WHAT IS REQUIRED -> Please transcribe all of the records precisely.

<<<<

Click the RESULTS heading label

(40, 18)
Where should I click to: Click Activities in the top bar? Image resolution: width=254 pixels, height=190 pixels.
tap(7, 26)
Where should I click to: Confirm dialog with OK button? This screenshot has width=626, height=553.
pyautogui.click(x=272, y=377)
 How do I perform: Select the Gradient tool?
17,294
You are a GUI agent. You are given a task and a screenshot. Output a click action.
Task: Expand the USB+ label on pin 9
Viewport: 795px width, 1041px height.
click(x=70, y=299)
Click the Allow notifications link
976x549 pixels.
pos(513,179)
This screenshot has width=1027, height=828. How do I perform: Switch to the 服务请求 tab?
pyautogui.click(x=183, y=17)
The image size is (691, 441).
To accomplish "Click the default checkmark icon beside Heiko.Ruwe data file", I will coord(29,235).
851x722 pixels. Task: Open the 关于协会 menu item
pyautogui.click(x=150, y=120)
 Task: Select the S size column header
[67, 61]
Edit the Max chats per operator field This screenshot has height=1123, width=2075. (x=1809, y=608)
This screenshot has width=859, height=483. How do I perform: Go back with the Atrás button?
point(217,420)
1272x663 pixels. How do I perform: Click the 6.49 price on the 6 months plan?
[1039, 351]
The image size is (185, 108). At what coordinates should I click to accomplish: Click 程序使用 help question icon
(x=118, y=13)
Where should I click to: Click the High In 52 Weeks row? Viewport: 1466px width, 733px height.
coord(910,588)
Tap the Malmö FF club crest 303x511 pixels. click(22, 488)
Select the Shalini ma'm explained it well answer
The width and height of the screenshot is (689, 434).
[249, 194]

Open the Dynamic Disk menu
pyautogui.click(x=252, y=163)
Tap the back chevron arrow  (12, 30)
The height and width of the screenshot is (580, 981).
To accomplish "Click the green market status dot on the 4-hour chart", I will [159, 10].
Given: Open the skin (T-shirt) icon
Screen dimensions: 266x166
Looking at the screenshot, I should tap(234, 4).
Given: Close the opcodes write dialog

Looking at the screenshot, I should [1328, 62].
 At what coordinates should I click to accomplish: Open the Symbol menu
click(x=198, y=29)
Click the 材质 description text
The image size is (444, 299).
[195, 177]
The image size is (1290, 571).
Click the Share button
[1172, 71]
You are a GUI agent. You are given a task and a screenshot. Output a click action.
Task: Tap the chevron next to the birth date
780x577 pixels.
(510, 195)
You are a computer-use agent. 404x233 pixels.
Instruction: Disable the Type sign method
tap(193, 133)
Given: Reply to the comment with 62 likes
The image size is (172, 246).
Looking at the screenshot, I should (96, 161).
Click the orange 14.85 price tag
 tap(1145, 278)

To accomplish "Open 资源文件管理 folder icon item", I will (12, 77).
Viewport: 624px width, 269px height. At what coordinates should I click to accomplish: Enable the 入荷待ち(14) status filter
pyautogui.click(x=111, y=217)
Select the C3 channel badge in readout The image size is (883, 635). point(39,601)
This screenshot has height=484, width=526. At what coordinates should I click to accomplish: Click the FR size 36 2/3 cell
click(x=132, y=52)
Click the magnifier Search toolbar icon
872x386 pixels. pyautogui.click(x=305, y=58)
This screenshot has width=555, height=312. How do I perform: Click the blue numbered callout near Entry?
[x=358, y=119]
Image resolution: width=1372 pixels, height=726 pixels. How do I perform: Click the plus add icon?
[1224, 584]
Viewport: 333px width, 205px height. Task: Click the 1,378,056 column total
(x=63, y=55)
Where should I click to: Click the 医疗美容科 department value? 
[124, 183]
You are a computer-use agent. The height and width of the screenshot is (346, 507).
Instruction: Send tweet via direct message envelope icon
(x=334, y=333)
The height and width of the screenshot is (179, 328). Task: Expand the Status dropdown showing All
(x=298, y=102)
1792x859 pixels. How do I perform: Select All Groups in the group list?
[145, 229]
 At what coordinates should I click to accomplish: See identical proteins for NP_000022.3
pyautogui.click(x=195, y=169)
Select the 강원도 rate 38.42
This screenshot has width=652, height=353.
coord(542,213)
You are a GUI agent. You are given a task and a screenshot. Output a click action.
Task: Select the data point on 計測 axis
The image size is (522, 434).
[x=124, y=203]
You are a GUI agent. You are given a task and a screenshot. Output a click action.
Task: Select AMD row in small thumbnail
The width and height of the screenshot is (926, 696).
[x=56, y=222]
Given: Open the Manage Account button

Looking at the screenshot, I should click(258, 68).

>>>>

WRITTEN RESPONSE ->
Click the RESULTS heading label

(40, 18)
Where should I click to: Click Activities in the top bar? Image resolution: width=254 pixels, height=190 pixels.
tap(7, 26)
Where should I click to: Confirm dialog with OK button? This screenshot has width=626, height=553.
pyautogui.click(x=272, y=377)
 How do I perform: Select the Gradient tool?
17,294
You are a GUI agent. You are given a task and a screenshot. Output a click action.
Task: Expand the USB+ label on pin 9
Viewport: 795px width, 1041px height.
click(x=70, y=299)
Click the Allow notifications link
976x549 pixels.
pos(513,179)
This screenshot has width=1027, height=828. How do I perform: Switch to the 服务请求 tab?
pyautogui.click(x=183, y=17)
The image size is (691, 441).
To accomplish "Click the default checkmark icon beside Heiko.Ruwe data file", I will coord(29,235).
851x722 pixels. Task: Open the 关于协会 menu item
pyautogui.click(x=150, y=120)
 Task: Select the S size column header
[67, 61]
Edit the Max chats per operator field This screenshot has height=1123, width=2075. (x=1809, y=608)
This screenshot has width=859, height=483. How do I perform: Go back with the Atrás button?
point(217,420)
1272x663 pixels. How do I perform: Click the 6.49 price on the 6 months plan?
[1039, 351]
The image size is (185, 108). At what coordinates should I click to accomplish: Click 程序使用 help question icon
(x=118, y=13)
Where should I click to: Click the High In 52 Weeks row? Viewport: 1466px width, 733px height.
coord(910,588)
Tap the Malmö FF club crest 303x511 pixels. click(22, 488)
Select the Shalini ma'm explained it well answer
The width and height of the screenshot is (689, 434).
[249, 194]

Open the Dynamic Disk menu
pyautogui.click(x=252, y=163)
Tap the back chevron arrow  (12, 30)
The height and width of the screenshot is (580, 981).
To accomplish "Click the green market status dot on the 4-hour chart", I will [159, 10].
Given: Open the skin (T-shirt) icon
Screen dimensions: 266x166
Looking at the screenshot, I should tap(234, 4).
Given: Close the opcodes write dialog

Looking at the screenshot, I should [1328, 62].
 At what coordinates should I click to accomplish: Open the Symbol menu
click(x=198, y=29)
Click the 材质 description text
The image size is (444, 299).
[195, 177]
The image size is (1290, 571).
Click the Share button
[1172, 71]
You are a GUI agent. You are given a task and a screenshot. Output a click action.
Task: Tap the chevron next to the birth date
780x577 pixels.
(510, 195)
You are a computer-use agent. 404x233 pixels.
Instruction: Disable the Type sign method
tap(193, 133)
Given: Reply to the comment with 62 likes
The image size is (172, 246).
Looking at the screenshot, I should (96, 161).
Click the orange 14.85 price tag
 tap(1145, 278)

To accomplish "Open 资源文件管理 folder icon item", I will (12, 77).
Viewport: 624px width, 269px height. At what coordinates should I click to accomplish: Enable the 入荷待ち(14) status filter
pyautogui.click(x=111, y=217)
Select the C3 channel badge in readout The image size is (883, 635). point(39,601)
This screenshot has height=484, width=526. At what coordinates should I click to accomplish: Click the FR size 36 2/3 cell
click(x=132, y=52)
Click the magnifier Search toolbar icon
872x386 pixels. pyautogui.click(x=305, y=58)
This screenshot has width=555, height=312. How do I perform: Click the blue numbered callout near Entry?
[x=358, y=119]
Image resolution: width=1372 pixels, height=726 pixels. How do I perform: Click the plus add icon?
[1224, 584]
Viewport: 333px width, 205px height. Task: Click the 1,378,056 column total
(x=63, y=55)
Where should I click to: Click the 医疗美容科 department value? 
[124, 183]
You are a computer-use agent. The height and width of the screenshot is (346, 507).
Instruction: Send tweet via direct message envelope icon
(x=334, y=333)
The height and width of the screenshot is (179, 328). Task: Expand the Status dropdown showing All
(x=298, y=102)
1792x859 pixels. How do I perform: Select All Groups in the group list?
[145, 229]
 At what coordinates should I click to accomplish: See identical proteins for NP_000022.3
pyautogui.click(x=195, y=169)
Select the 강원도 rate 38.42
This screenshot has width=652, height=353.
coord(542,213)
You are a GUI agent. You are given a task and a screenshot. Output a click action.
Task: Select the data point on 計測 axis
The image size is (522, 434).
[x=124, y=203]
You are a GUI agent. You are given a task and a screenshot. Output a click action.
Task: Select AMD row in small thumbnail
The width and height of the screenshot is (926, 696).
[x=56, y=222]
Given: Open the Manage Account button

Looking at the screenshot, I should click(258, 68).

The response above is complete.